Sometimes the law is complex, and high-priced lawyers earn their fees arguing every side of a polygon. Sometimes, though, the answer is simple.
If the Legislature has spoken and its intent is clear, that should be the end of the discussion.
Here’s an example: Section 93 of Title 1 of Maine statutes says, “Any change made by the revisor may not change the substantive meaning of any statutory unit. Any error or inadvertent substantive change made by the revisor must be construed as a clerical error and given no effect.”
What’s the revisor? It’s the “production office” of the Legislature, where all bills and amendments are filed and then produced in final form. It publishes statutes and maintains a statutory database.

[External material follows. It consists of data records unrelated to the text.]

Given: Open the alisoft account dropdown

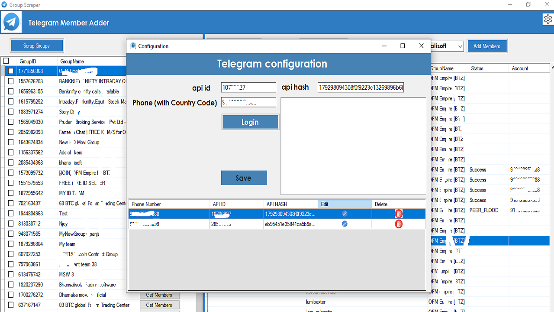Looking at the screenshot, I should (x=460, y=46).
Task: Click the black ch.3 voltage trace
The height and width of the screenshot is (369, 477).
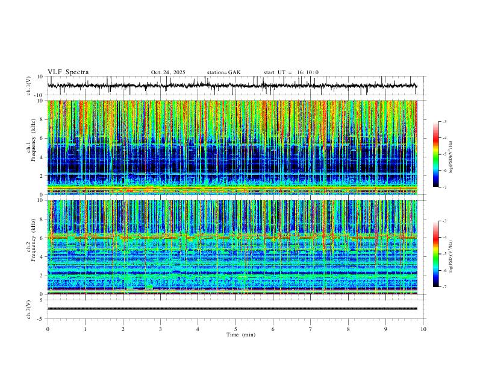Action: 232,309
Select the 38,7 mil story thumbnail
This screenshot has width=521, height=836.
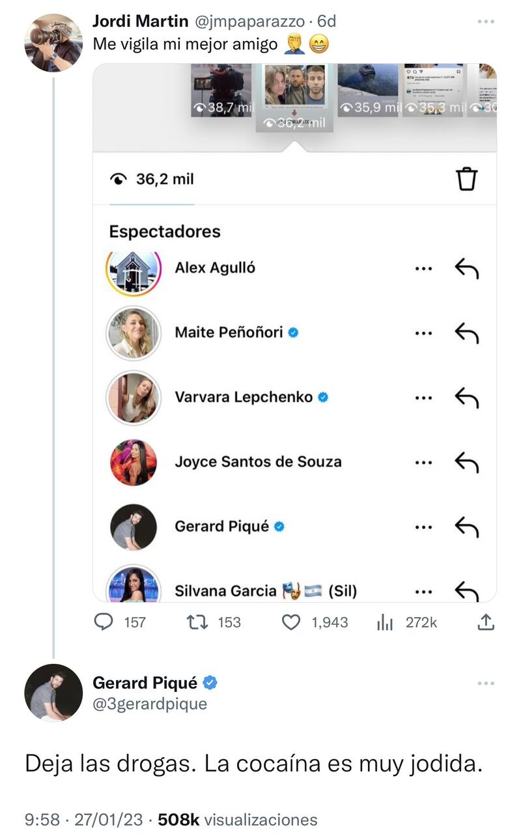click(221, 90)
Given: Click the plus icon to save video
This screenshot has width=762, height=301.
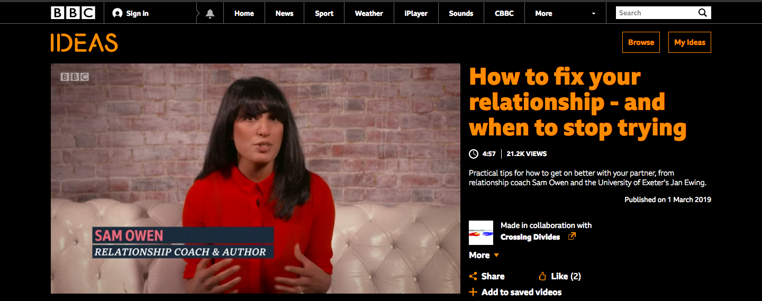Looking at the screenshot, I should (x=473, y=292).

There’s nothing hard to understand about Section 93: It says (as makes total sense) that the revisor’s office doesn’t have the authority to change legislation. If it does so by mistake, the change must be ignored.
There’s been a lot of ink spilled about the Public Utilities Commission’s decision to limit Efficiency Maine Trust’s annual funding to $23 million instead of $59 million because the revisor dropped the word “and” from a bill after a committee had approved it. Everyone, Democrats and Republicans alike, agrees that the Legislature intended the funding to be set at $59 million.
So why did two newly appointed PUC commissioners ignore Section 93 (and common sense) when they issued their order? They must not have known about that statute, right?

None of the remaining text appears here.